The Archaeornithes, classically Archæornithes, is an extinct group of the first primitive, reptile-like birds. It is an evolutionary grade of transitional fossils, the primitive birds halfway between non-avian dinosaur ancestors and the derived modern birds (avian dinosaur).

Fossils of early birds were poorly known until the late 20th century. Of those known, all fell into either the relatively modernly built birds with fused ribcage and the breastbone extended into a keel, or the "Urvogels" of the Solnhofen Plattenkalk of late Jurassic age. As the physiological and anatomical difference between the two was so great, the subclass Archaeornithes was erected for the latter.

With the unearthing of several well preserved early bird fossils in the last decades of the 20th century and early 21st century, our knowledge of the evolution of birds has increased dramatically. The evolution of the modern avian traits such as the compact body, clawless wing and the alula are now known to appear over successive stages. Today the Archaeornithes are classified into a series of nested monophyletic groups, and the name is rarely used in modern literature.

==Classification==

In traditional classification, it is one of two subclasses of birds, the other subclass being the Neornithes, the birds with a short, modern tail. This classification was erected by Hans Friedrich Gadow in 1893 and followed by Alfred Romer (1933) and subsequent authors through most of the 20th century. Other mesozoic birds like the toothed, but otherwise modern, birds like Hesperornis were included under the latter in their own superorder, the Odontognathae.

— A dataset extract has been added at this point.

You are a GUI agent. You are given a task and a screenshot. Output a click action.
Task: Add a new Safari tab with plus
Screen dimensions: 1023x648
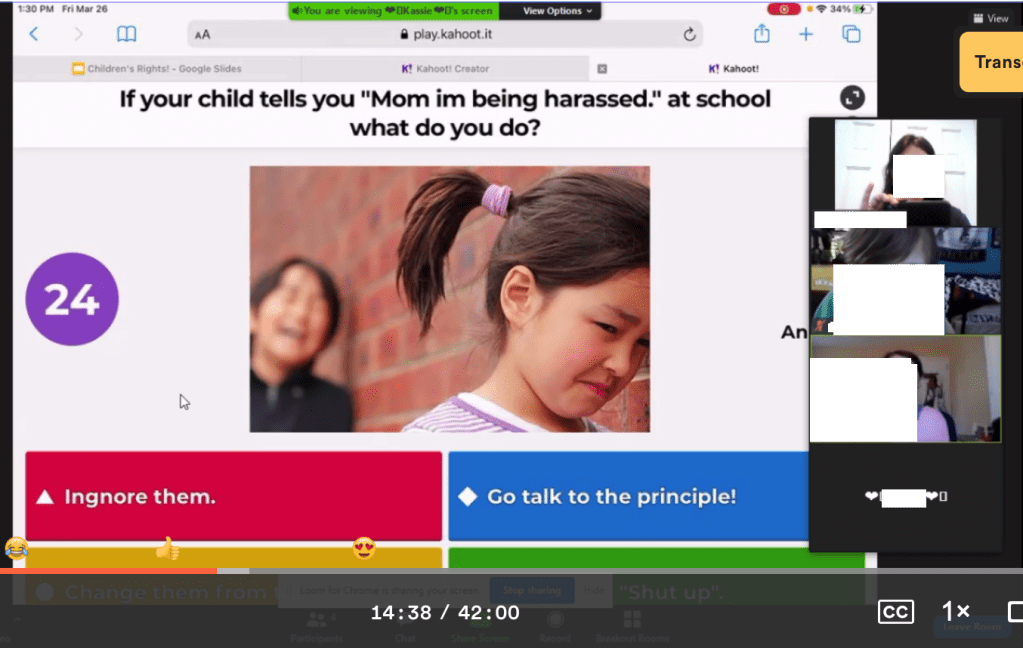[806, 34]
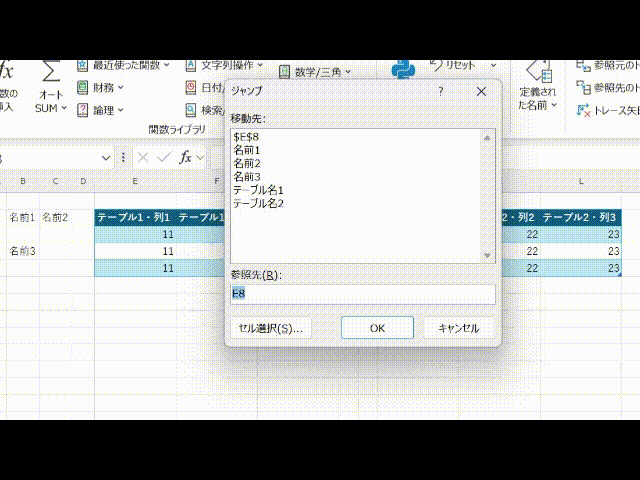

According to Romer, the Archaeornithes are characterised by having clawed wings, a reptilian style ribcage without a large carina and the presence of a long, bony tail. The known members of the group by the time of its erection were Archaeopteryx and Archaeornis. The two are now thought to represent a single species, Archaeopteryx lithographica, the Archaeornis being the Berlin specimen of Archaeopteryx. The Confuciusornithidae and Enantiornithes were found a century after Gradow's organization of birds into two subclasses. They fall between Romer's description of Archaeornithes and Neornithes, in that they have clawed wings, but reduced tails with a rod-like pygostyle (as opposed to the ploughshare-shaped one in modern birds) and the presence of a small carina.

While rarely used by palaenthologists today, the term was revived by the ornithologists Livezey and Zusi in 2007, for a group comprising Archaeopterygidae and the Confuciusornithidae.